# Data for the task
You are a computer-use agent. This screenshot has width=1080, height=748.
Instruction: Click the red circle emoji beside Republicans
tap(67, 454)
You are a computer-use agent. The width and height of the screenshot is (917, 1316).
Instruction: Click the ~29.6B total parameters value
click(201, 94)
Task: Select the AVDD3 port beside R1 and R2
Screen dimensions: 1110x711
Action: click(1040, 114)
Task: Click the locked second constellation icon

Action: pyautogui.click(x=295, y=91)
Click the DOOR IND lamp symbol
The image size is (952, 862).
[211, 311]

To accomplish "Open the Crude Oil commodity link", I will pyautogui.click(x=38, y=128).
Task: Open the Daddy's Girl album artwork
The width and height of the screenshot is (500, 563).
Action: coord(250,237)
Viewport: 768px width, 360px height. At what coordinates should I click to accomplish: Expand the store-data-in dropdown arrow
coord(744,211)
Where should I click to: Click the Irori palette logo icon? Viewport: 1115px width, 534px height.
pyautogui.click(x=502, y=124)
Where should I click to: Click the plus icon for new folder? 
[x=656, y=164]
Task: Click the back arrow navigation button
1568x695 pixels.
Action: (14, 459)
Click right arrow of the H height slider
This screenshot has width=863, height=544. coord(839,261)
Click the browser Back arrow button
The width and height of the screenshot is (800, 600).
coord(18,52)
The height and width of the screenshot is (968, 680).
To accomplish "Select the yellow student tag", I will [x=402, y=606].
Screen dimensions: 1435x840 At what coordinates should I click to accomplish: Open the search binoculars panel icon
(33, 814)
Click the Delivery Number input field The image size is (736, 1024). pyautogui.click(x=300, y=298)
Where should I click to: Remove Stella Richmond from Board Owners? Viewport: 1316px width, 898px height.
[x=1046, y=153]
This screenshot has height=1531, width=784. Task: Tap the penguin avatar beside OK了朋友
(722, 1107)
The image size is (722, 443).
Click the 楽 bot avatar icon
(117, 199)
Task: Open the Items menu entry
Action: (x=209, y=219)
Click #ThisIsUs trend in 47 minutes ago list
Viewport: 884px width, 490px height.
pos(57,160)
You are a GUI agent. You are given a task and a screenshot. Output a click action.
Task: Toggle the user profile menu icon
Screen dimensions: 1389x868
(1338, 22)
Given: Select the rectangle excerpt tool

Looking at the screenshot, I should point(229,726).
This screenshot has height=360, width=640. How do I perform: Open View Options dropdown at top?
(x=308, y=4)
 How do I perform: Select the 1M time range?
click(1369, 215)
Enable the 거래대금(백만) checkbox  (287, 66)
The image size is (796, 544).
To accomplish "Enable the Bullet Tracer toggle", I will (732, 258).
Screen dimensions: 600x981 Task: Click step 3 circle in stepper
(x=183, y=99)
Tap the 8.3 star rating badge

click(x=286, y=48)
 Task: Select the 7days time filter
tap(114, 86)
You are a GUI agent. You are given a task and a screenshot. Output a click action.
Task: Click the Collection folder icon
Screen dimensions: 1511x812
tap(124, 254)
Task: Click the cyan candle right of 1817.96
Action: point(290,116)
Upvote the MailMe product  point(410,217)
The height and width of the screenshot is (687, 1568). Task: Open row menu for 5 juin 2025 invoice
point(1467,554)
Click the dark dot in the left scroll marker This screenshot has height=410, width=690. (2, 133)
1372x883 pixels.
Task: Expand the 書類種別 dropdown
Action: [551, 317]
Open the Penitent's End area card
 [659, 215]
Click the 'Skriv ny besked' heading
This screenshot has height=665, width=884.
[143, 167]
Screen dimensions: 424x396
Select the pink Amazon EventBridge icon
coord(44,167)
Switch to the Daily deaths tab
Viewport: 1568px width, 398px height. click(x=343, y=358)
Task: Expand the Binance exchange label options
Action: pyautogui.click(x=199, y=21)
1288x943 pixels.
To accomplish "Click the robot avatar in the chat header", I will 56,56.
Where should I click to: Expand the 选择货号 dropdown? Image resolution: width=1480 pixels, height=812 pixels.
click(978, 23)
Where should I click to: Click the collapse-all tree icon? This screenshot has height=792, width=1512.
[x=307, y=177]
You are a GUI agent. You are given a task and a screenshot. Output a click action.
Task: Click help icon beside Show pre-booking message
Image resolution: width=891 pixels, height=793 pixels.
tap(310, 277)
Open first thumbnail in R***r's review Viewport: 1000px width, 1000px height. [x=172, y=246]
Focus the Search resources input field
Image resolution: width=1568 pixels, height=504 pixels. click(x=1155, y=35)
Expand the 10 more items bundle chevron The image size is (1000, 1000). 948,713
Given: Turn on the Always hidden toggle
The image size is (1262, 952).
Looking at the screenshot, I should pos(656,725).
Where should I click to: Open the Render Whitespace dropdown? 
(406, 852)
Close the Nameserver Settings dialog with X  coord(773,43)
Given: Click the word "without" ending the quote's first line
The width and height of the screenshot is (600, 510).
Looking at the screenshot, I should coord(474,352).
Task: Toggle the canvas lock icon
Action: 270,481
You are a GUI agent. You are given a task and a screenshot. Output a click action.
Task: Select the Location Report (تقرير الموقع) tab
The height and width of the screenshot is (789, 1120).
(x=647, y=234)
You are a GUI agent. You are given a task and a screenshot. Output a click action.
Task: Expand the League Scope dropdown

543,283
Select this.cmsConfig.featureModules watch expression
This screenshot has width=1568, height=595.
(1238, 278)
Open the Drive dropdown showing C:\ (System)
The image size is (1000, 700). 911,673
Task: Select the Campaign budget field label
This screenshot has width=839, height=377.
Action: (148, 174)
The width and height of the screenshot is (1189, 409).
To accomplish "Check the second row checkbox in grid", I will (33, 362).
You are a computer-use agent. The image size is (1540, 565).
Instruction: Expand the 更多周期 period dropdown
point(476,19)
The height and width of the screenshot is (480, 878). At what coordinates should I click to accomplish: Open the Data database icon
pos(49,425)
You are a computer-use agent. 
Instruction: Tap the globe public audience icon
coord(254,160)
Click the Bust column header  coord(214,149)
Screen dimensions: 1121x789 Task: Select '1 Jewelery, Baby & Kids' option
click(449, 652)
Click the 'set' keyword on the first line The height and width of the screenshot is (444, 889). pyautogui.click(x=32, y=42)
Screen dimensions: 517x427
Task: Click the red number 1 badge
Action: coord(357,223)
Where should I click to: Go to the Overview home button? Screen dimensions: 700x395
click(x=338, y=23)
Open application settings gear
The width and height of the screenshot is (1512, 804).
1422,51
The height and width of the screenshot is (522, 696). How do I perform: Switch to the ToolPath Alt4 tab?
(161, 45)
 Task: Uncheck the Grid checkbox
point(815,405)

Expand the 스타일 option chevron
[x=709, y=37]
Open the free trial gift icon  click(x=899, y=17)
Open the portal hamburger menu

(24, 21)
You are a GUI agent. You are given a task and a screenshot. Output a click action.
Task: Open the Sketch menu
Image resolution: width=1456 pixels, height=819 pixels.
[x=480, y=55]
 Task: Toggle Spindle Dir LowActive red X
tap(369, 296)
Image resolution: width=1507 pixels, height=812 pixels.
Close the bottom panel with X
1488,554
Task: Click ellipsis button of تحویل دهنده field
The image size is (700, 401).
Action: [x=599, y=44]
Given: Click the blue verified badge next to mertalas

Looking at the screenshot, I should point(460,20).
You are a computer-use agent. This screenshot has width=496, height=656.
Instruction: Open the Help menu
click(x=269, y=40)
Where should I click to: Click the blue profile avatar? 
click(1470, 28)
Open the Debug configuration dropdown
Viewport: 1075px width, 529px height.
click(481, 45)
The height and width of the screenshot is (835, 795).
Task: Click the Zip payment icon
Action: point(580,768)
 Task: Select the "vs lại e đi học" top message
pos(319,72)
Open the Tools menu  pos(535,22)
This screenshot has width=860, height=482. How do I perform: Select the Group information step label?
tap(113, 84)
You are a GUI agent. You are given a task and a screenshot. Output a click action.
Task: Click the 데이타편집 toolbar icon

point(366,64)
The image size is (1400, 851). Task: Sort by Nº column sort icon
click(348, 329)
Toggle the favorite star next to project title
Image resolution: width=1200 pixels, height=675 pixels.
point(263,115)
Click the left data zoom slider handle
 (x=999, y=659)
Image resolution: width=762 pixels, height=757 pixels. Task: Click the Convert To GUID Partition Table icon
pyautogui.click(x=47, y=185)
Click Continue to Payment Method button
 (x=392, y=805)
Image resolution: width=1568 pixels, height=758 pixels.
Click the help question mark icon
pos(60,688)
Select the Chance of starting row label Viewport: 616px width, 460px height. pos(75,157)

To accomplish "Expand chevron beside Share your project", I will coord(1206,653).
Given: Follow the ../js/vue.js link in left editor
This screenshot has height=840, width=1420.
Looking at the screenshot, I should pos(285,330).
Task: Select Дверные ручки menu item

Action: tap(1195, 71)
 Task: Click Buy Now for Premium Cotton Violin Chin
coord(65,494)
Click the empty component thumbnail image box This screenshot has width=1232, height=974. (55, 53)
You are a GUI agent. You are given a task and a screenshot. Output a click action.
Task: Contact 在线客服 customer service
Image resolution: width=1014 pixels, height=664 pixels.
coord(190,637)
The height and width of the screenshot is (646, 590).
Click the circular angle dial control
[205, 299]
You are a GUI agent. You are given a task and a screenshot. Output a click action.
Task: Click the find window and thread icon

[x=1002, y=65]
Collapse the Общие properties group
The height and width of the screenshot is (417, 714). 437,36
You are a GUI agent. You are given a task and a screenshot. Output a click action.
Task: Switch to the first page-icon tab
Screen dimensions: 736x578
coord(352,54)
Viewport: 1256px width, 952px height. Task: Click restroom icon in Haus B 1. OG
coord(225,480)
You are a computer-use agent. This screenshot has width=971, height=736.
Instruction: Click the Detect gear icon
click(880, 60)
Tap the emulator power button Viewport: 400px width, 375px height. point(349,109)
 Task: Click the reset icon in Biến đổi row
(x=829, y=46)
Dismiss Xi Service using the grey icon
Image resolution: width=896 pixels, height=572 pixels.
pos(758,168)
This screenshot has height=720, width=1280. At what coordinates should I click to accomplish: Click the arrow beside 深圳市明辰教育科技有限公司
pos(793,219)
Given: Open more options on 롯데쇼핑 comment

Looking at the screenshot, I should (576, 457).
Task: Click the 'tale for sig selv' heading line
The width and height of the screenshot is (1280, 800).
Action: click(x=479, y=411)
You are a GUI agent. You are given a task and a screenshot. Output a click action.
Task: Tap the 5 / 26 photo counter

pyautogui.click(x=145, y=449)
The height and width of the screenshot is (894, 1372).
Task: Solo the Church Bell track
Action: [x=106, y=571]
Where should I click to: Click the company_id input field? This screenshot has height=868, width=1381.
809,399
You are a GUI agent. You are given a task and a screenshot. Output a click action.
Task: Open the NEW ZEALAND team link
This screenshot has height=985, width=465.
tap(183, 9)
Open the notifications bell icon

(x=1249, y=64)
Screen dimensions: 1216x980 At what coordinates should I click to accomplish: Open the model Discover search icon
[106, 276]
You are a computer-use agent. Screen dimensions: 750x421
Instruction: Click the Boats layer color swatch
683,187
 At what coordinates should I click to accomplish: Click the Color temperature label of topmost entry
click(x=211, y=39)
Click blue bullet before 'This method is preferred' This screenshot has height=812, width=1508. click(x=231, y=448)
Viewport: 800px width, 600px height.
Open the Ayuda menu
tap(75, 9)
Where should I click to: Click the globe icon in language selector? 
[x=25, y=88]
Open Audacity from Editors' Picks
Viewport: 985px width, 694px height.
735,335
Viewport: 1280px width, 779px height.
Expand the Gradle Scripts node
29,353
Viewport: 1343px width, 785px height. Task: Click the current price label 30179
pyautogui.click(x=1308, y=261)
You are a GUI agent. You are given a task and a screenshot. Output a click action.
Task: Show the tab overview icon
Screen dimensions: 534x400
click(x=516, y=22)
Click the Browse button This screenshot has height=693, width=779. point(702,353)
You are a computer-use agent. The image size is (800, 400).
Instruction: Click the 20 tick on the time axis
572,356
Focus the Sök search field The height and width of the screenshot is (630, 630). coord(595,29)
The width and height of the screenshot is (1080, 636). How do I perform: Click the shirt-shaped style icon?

# Do this
Reproduce the stretch from the start of the items through the line containing "Click the Delivery", substituting "Goal" for "Instruction" and leaving everything else unchanged.

# Solved problem
You are a computer-use agent. This screenshot has width=1080, height=748.
Goal: Click the red circle emoji beside Republicans
tap(67, 454)
You are a computer-use agent. The width and height of the screenshot is (917, 1316).
Goal: Click the ~29.6B total parameters value
click(201, 94)
Task: Select the AVDD3 port beside R1 and R2
Screen dimensions: 1110x711
Action: click(1040, 114)
Task: Click the locked second constellation icon

Action: pyautogui.click(x=295, y=91)
Click the DOOR IND lamp symbol
The image size is (952, 862).
[211, 311]

To accomplish "Open the Crude Oil commodity link", I will pyautogui.click(x=38, y=128).
Task: Open the Daddy's Girl album artwork
The width and height of the screenshot is (500, 563).
Action: coord(250,237)
Viewport: 768px width, 360px height. At what coordinates should I click to accomplish: Expand the store-data-in dropdown arrow
coord(744,211)
Where should I click to: Click the Irori palette logo icon? Viewport: 1115px width, 534px height.
pyautogui.click(x=502, y=124)
Where should I click to: Click the plus icon for new folder? 
[x=656, y=164]
Task: Click the back arrow navigation button
1568x695 pixels.
Action: (14, 459)
Click right arrow of the H height slider
This screenshot has width=863, height=544. coord(839,261)
Click the browser Back arrow button
The width and height of the screenshot is (800, 600).
coord(18,52)
The height and width of the screenshot is (968, 680).
To accomplish "Select the yellow student tag", I will [x=402, y=606].
Screen dimensions: 1435x840 At what coordinates should I click to accomplish: Open the search binoculars panel icon
(33, 814)
Click the Delivery Number input field The image size is (736, 1024). pyautogui.click(x=300, y=298)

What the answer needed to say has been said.